Viridothelium ustulatum

Scientific classification
- Kingdom: Fungi
- Division: Ascomycota
- Class: Dothideomycetes
- Order: Trypetheliales
- Family: Trypetheliaceae
- Genus: Viridothelium
- Species: V. ustulatum
- Binomial name: Viridothelium ustulatum M.Cáceres & Aptroot (2017)
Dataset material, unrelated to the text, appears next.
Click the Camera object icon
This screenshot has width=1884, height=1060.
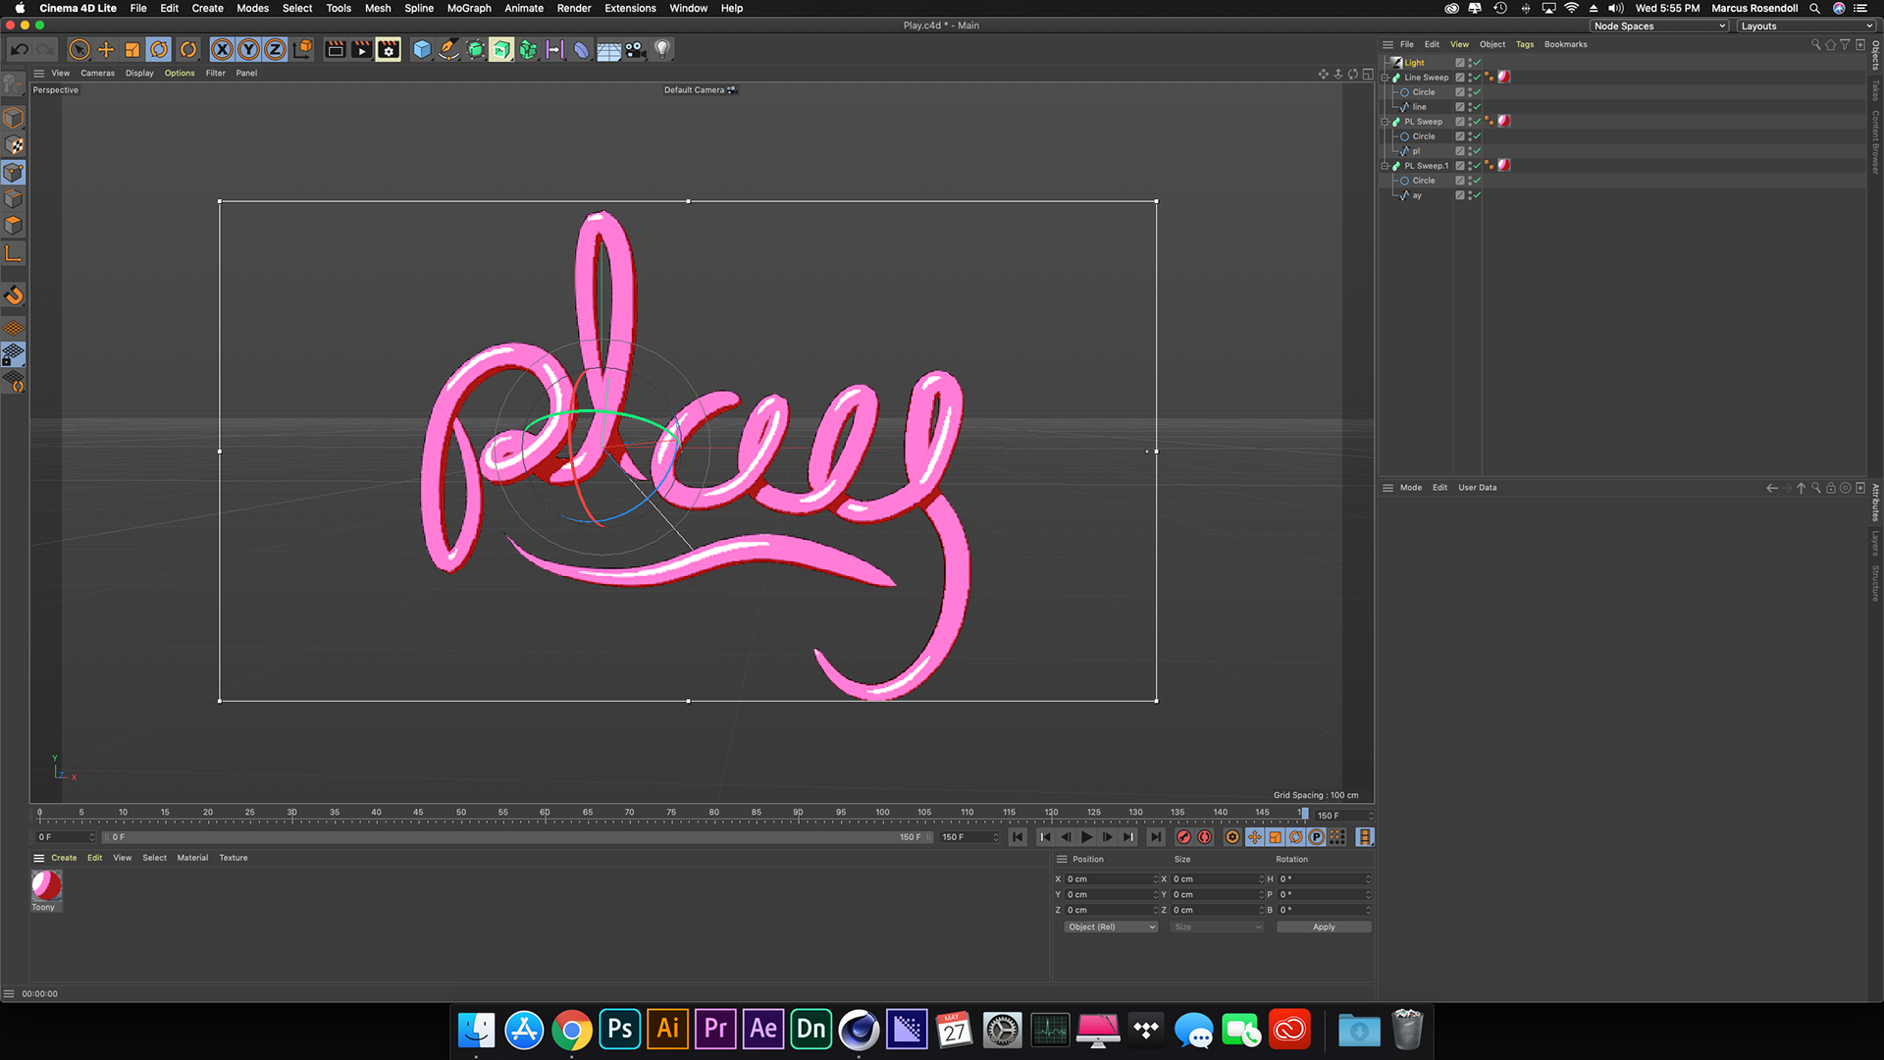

= Viridothelium ustulatum =

- Authority: M.Cáceres & Aptroot (2017)

Species of lichen

Viridothelium ustulatum is a species of corticolous (bark-dwelling) lichen in the family Trypetheliaceae. Found in Brazil, it was formally described as a new species in 2017 by Marcela Eugenia da Silva Cáceres and André Aptroot. The type specimen was collected by the authors along a trail near a field station in the Adolfo Ducke Forest Reserve (Manaus); here it was found growing on tree bark in old-growth rainforest. The thallus of the lichen is dull olive-green, and lacks a prothallus. The species epithet refers to the black pseudostromata (a stroma in which fungal cells and remnants of host tissue are mixed). Ascospores number eight per ascus, have three septa, and measure 17–20 by 6.5–7.5 μm. Viridothelium ustulatum does not react to any of the standard chemical spot tests, and a chemical analysis with thin-layer chromatography did not find any secondary chemicals.